Years ago, I read an essay by David Sedaris about a time when he tried to put an injured mouse he had captured in his country house out of its misery. When he looked down at it in the bucket where he was attempting to drown it, it was swimming lamely, but gamely, around, despite its injuries as if to say, "I can work with this!"
I often think of that mouse when I see the lengths people will go to to avoid having their screens repaired. "You can't use the right half of the keyboard," they might shrug, "just use Siri for those letters."
As a teacher, I would deliver the hard blow without hesitation. "Give me that!" I'd tell the student, "I'm going to put a ticket in to fix it." Soon enough, the sting of being without their device would be salved by a repaired screen at no cost to them.

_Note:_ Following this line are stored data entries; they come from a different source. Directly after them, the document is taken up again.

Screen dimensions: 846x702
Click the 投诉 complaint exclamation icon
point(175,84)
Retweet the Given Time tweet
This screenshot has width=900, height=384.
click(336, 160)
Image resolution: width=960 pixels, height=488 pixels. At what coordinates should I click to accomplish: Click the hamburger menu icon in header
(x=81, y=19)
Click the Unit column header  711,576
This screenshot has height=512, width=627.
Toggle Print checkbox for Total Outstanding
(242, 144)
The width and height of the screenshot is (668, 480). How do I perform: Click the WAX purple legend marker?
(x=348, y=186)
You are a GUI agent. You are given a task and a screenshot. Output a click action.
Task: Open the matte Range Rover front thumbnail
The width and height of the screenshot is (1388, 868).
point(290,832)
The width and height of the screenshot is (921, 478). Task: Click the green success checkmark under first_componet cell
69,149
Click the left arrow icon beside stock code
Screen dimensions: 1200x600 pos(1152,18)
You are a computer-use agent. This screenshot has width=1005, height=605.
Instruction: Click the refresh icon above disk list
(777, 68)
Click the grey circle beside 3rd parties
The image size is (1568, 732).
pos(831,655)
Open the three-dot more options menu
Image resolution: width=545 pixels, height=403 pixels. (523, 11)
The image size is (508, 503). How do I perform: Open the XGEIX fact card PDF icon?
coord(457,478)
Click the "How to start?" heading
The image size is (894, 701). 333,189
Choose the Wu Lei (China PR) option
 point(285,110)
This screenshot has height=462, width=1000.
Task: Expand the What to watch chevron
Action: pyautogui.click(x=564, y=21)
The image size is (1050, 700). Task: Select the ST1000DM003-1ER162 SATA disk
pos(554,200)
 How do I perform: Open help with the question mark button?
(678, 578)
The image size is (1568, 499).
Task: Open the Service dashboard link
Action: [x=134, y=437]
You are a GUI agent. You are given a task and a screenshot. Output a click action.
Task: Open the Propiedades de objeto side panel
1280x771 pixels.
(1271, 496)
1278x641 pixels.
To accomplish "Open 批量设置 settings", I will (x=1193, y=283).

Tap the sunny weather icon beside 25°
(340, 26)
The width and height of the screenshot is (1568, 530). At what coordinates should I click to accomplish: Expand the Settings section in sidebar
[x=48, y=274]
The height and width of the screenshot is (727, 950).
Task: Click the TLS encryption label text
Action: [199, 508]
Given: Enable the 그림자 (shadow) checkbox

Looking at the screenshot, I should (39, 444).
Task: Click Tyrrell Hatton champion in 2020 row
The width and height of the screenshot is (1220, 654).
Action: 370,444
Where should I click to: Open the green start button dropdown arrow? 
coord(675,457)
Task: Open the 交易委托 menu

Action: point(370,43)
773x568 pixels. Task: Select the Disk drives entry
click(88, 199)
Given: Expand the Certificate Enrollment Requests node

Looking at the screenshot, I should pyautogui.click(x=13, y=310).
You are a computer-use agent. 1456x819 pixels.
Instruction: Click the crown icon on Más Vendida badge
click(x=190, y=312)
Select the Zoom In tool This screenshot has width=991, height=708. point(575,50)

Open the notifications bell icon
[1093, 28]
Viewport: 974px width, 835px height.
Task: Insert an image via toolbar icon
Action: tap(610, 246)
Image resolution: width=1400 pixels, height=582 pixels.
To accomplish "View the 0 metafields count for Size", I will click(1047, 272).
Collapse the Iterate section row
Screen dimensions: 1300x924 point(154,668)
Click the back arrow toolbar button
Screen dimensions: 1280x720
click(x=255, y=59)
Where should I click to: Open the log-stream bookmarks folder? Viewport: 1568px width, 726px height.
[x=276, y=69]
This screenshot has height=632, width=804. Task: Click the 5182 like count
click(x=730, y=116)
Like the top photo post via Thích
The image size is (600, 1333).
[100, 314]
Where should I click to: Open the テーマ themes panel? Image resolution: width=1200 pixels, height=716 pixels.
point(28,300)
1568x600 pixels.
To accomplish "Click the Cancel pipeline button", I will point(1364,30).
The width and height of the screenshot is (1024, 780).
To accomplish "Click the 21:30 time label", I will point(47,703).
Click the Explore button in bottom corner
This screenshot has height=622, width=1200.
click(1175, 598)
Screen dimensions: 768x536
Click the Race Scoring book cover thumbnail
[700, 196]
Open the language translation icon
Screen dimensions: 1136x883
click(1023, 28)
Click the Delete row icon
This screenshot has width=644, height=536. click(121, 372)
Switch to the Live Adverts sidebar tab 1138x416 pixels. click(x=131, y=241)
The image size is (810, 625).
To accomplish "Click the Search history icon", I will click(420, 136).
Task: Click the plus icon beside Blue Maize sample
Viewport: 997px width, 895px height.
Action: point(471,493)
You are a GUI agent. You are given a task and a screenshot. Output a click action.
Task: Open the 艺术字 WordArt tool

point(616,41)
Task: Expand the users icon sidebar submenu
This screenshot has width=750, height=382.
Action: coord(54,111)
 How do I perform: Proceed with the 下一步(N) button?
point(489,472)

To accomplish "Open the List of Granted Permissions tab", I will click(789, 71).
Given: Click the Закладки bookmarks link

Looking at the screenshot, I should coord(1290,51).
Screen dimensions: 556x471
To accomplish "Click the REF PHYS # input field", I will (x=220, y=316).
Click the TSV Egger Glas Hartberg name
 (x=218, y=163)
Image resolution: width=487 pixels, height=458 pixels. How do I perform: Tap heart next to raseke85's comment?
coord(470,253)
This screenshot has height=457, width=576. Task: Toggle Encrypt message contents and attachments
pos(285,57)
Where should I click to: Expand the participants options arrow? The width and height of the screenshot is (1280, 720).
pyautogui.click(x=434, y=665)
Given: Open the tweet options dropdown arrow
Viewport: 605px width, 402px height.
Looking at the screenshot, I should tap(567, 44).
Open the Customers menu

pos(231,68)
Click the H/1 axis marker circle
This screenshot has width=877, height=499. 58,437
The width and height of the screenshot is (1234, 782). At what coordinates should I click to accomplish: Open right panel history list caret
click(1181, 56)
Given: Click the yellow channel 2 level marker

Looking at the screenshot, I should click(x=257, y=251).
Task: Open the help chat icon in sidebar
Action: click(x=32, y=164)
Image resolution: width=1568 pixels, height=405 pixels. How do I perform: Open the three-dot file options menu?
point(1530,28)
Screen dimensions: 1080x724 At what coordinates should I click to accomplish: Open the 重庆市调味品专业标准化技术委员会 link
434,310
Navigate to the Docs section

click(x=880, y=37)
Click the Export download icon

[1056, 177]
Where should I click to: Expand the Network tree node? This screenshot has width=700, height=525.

Out in the world, I don't have that power, and so, as I stated at the top, I'm shocked by the number of folks who use their device with a damaged screen until, well, they can't anymore. "It's fine," they routinely tell me, adding that they either don't want to pay or be without it for the repair.
Of course, there is also the phenomenon of creeping inoperability. A couple of weeks ago, Heidi tripped and landed on her phone. She wasn't hurt, but the screen did suffer some damage. "We should have that fixed," I suggested.
"It's fine," she assured me. "Everything works."
That's no longer true, although I will hand it to her—she has found many workarounds. "Let's get that fixed tomorrow," I said a little while ago as she was scrolling through her address book to find a contact whose name she couldn't type on the broken keyboard.
"Okay," she agreed, "but I think it's probably good for my brain to have to find new ways to keep everything working!"